# Program Header

In [60]:
import pandas as pd
import numpy as np
import autoreload
import os
import sys
import jellyfish
from IPython.core.interactiveshell import InteractiveShell
InteractiveShell.ast_node_interactivity = "all"
nb_dir = os.path.split(os.getcwd())[0]
if nb_dir not in sys.path:
    sys.path.append(nb_dir)
from header import *

In [23]:
data_root = initialize_data_root("AY")

# Table of contents
1. [Import](#Import)
2. [Data Understanding](#DataUnderstanding)
2. [Clean](#Clean)
3. [Merge](#Merge)
4. [Create Features](#CreateFeatures)
5. [Save](#Save)

## Import <a name="Import"></a>

In [24]:
raw_sec_data = pd.read_csv(data_root+'02-build/clean/2019q3/sec_data_long.csv')
raw_tag_map = pd.read_csv(data_root+'02-build/clean/2019q3/tag_map.csv')

## Clean <a name="Clean"></a>

In [None]:
sec_data = raw_sec_data.copy()
tag_map = raw_tag_map.copy()

## Clean <a name="Clean"></a>

In [29]:
pre_data = raw_num_data\
    .filter(['adsh', 'tag', 'version', 'plabel'], axis = 'columns')\
    .drop_duplicates()

In [30]:
sub_data = raw_sub_data\
    .filter(['adsh', 'cik', 'name', 'sic', 'countryba', 'period', 'form', 'fye', 'accepted', 'instance'], axis = 'columns')\
    .rename(mapper = {'name':'company_name', 'countryba':'country'}, axis = 'columns')\
    .query("form in ['10-Q', '10-K']") # Keep only the quarterly and annual filings

In [31]:
tag_data = raw_tag_data\
    .filter(['tag', 'version', 'doc'])\
    .drop_duplicates()

In [32]:
tag_data['doc'][0]

"State aggregate market value of voting and non-voting common equity held by non-affiliates computed by reference to price at which the common equity was last sold, or average bid and asked price of such common equity, as of the last business day of registrant's most recently completed second fiscal quarter. The public float should be reported on the cover page of the registrants form 10K."

In [33]:
# Get rid of coregister/parent company
# Keep only the balance sheet and single quarter flows

num_data = raw_num_data\
    .drop('footnote', axis = 'columns')\
    .assign(no_coreg = pd.isna(raw_num_data['coreg']))\
    .assign(no_value = pd.isna(raw_num_data['value']))\
    .assign(ddate = pd.to_datetime(raw_num_data['ddate'], format='%Y%m%d', errors = 'coerce'))\
    .query("(no_coreg == True) & (no_value == False) & (qtrs in (0,1)) & (ddate > '2018-01-01')")

In [34]:
num_data.shape

(1300874, 10)

See if we have **num_data** observations at the `adsh, tag, ddate` level

In [35]:
multiple_matches = num_data.groupby(['adsh', 'tag', 'ddate'], as_index = False)\
    .count()\
    .sort_values('value', ascending = False)\
    .query("value > 1")

Information given -
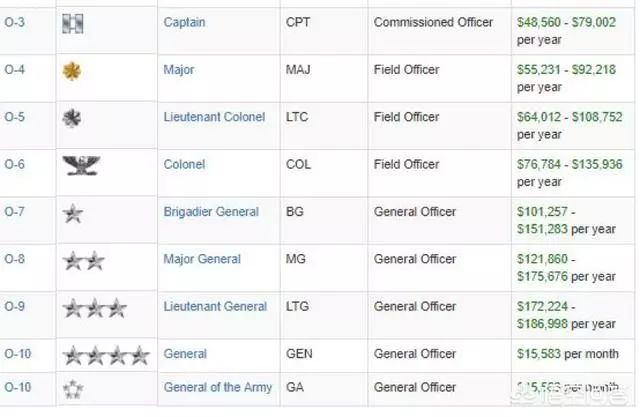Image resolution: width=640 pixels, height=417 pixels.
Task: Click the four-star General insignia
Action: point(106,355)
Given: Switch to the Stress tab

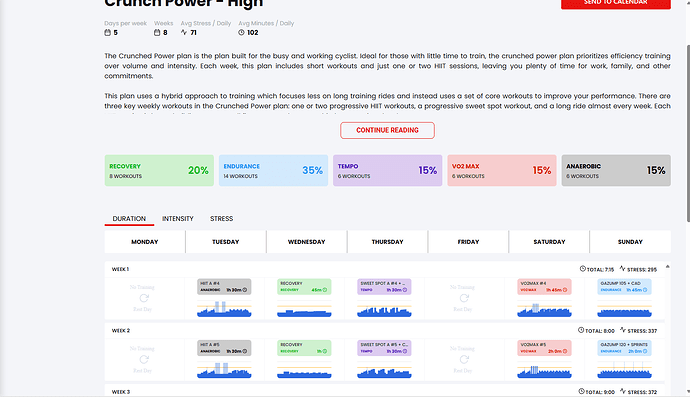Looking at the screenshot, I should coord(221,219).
* * *
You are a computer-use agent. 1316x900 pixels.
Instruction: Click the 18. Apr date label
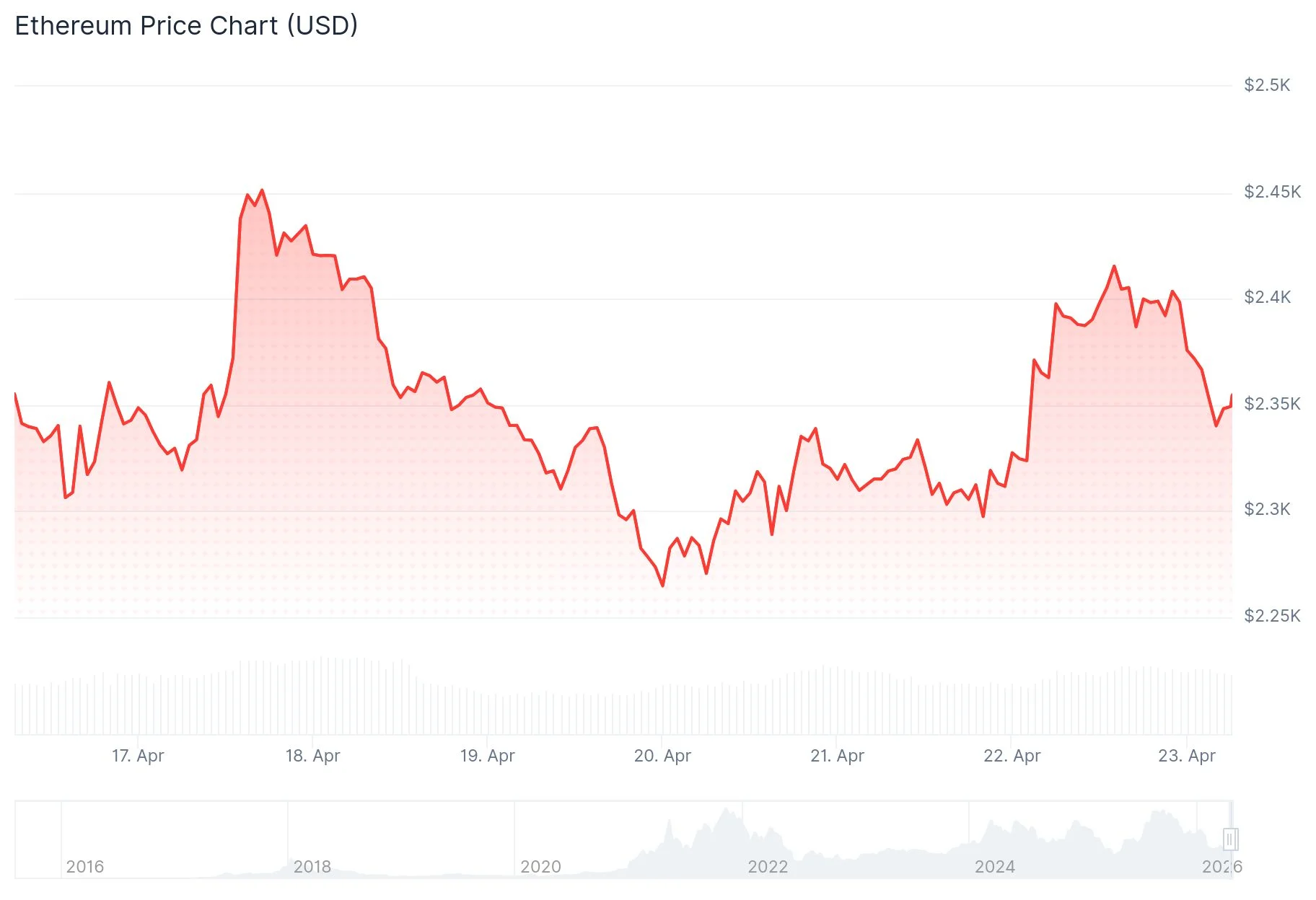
==
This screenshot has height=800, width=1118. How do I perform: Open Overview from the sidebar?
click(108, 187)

Work required - Continue the notebook above that cleans SEC filing data, picking up right after its last line.

Reply to the exercise -
duplicate_causing_tags = multiple_matches.tag.unique()

In [36]:
print("%.2f%% tags create duplicates"% round(len(duplicate_causing_tags)/len(num_data.tag.unique())*100,2))

1.07% tags create duplicates


Since only a small percent of tags are trouble, we'll just remove them for now.

In [37]:
num_data = num_data.query("tag not in @duplicate_causing_tags")

Note for checking: These tags may just be variations of other important tags. Investigate if we're dropping anything important. Needs further investigation during checking process.

Now, we have unique rows for each `adsh, tag, ddate`.

In [38]:
multiple_matches = num_data.groupby(['adsh', 'tag', 'ddate'], as_index = False)\
    .count()\
    .sort_values('value', ascending = False)\
    .query("value > 1")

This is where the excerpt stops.